Must be a snowbird on a float, Cobia don't swim east......Just Sayin......


----------



## fisheye48 (Sep 28, 2007)

jdhkingfisher said:


> but i am getting out on the water tomorrow :thumbup:


good for you?


----------



## Billcollector (Oct 16, 2009)

Oh my god its a retarded Cobidick.


----------



## GENTLE WOLF (Aug 19, 2009)

What, no more cars to wreck????


----------



## fisheye48 (Sep 28, 2007)

GENTLE WOLF said:


> What, no more cars to wreck????


give him a few more days he is about due:yes:


----------



## jdhkingfisher (Aug 6, 2010)

haha i am due. God forbid me have a good week right???


----------



## jdhkingfisher (Aug 6, 2010)

yal sure are funny, lettme tell ya. and i know they migrate west but i have seen a few screwin around to the east. but not for long. I think i saw some boats out there the other day with guys up in the tower. We usually start lookin end of march. do people really go this early??


----------



## fisheye48 (Sep 28, 2007)

jdhkingfisher said:


> yal sure are funny, lettme tell ya. and i know they migrate west but i have seen a few screwin around to the east. but not for long. *I think i saw some boats out there the other day up in the tower.* We usually start lookin end of march. do people really go this early??

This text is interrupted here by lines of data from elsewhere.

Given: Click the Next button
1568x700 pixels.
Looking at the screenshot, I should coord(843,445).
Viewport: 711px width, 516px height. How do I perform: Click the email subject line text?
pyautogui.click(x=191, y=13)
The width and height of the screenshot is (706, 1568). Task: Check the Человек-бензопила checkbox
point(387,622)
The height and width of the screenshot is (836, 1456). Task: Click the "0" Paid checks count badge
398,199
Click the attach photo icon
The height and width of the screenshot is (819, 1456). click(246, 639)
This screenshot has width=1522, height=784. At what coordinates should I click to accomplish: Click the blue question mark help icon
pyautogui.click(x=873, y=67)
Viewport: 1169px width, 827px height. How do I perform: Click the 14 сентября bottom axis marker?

HUH??? You think you saw some boats? no wonder you have been in 3 wrecks...you think you saw some boats...you think you saw a green arrow...close enough


----------



## jdhkingfisher (Aug 6, 2010)

2 wrecks *bro*. and you know what i mean.


----------



## jdhkingfisher (Aug 6, 2010)

k, i fixed it grammer police.


----------



## Lyin Too (Aug 31, 2009)

Y'all have hurt his feelings. Stop it!!


----------



## jdhkingfisher (Aug 6, 2010)

oh yea, im crying on the inside


----------



## bigrick (Sep 29, 2010)

Wirelessly posted

I don't get it? Did you edit your post. I can assure you no one is in a tower lookin for cobia in the middle of january.


----------



## JoeyWelch (Sep 25, 2009)

I'm confused


----------